Io: “Ti ricordi gli UFO?”

Qualcuno: “Certo, ma io non ci credo!”

I: “Non dire stronzate, parlo della rock band inglese!”

Q: ”Ah si! Quelli che avevano Michael Schenker come chitarrista!”

I: “Altra stronzata, o meglio, è vero ma non sono solo quelli gli ufo!”

Proprio così, perché c’è stato sia un periodo pre-Schenker che uno post. Oggi voglio parlare del periodo antecedente all’arrivo del fenomeno della 6 corde, e per l’esattezza di “Ufo 2: Flying”. Esce nel 1971, e si presenta con una copertina raffigurante un uomo-alieno inseguito da due dischi volanti, coerente con tutte le singolari copertine della band. Il disco presenta venature che spaziano dal prog all’ hard rock, a tratti è anche psichedelico e immagino che molti penseranno: “ecco il solito disco psichedelico di quegli anni, se devo ascoltare qualcosa di psichedelico, metto su un cd dei Pink Floyd”, ma non è esattamente così.

Il sound di questo disco è molto particolare, viene chiamato space-rock ed io la prima volta pensai: “che caz’è sto space-rock?”, perché devo essere sincero, fino alla scoperta degli Ufo non sapevo nemmeno esistesse un genere chiamato così. Per capire esattamente a cosa vado incontro devo aspettare che si arrivi alla traccia numero due “Star Storm”, un pezzo di quasi 19 minuti che ha il pregio di cambiare molto col passare dei minuti riuscendo così a non essere noioso, anzi si arriva ad un certo punto (circa metà della canzone) in cui si cade in una sorta di trance, grazie a questi suoni che definirei proprio “space”, o meglio ancora “ufeschi”.

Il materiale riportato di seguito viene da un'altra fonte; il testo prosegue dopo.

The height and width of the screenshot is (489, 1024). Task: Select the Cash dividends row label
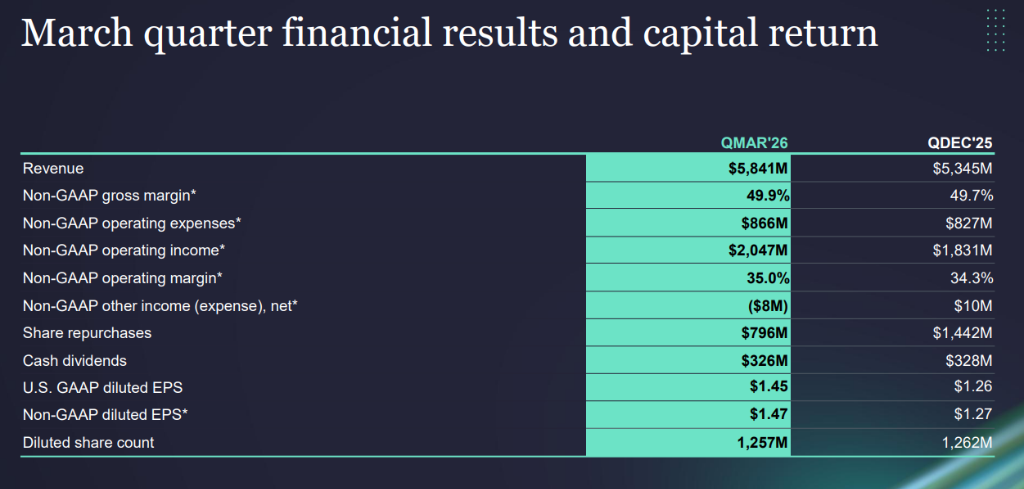pyautogui.click(x=76, y=360)
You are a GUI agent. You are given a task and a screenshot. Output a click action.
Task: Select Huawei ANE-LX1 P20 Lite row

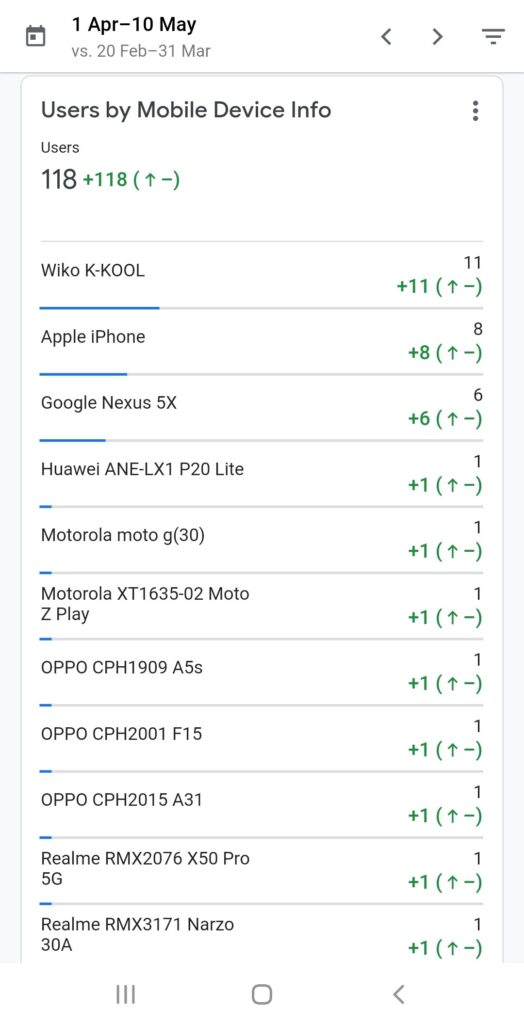coord(261,474)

L’altro pezzo forte del disco è la title-track, quinta ed ultima traccia, anch’essa di una durata non proprio radiofonica visto che parliamo di quasi mezz’ora. “Flying” nonostante tutto non è una canzone come la precedente da laccio emostatico e cucchiaino scaldato (per tornare al discorso “trance”), ma è leggermente più incalzante come ritmo grazie ai molti dialoghi che avvengono tra Phil Mogg alla voce e Mick Bolton alla chitarra solista. Phil è più in forma che mai, voce fantastica e suadente, mentre Mick alla chitarra è fenomenale, non proprio un re della tecnica ma che riesce comunque a strabiliare con la sua fantasia nell’accompagnare per oltre 26 minuti l’intero pezzo tra riff, arpeggi e assoli. Per rendere meglio l’idea dirò che è un pezzo molto “sabbattiano”.

Le altre tre tracce mancanti sono: "Silver Bird", "Prince Kajuku" e "The Coming of Prince Kajuku", di durata ovviamente inferiore rispetto alle altre due e anche di ritmi diversi, molto più coerenti con l’hard-rock dell’epoca. Da come si potrà evincere non è un disco che si può mettere in macchina per andare a fare la spesa a dieci chilometri di distanza, ma anzi, è certamente piuttosto impegnativo data la durata e la compattezza delle due tracce principali ma non credo che finito l’ascolto vi pentirete di aver usato così 60 minuti della vostra vita.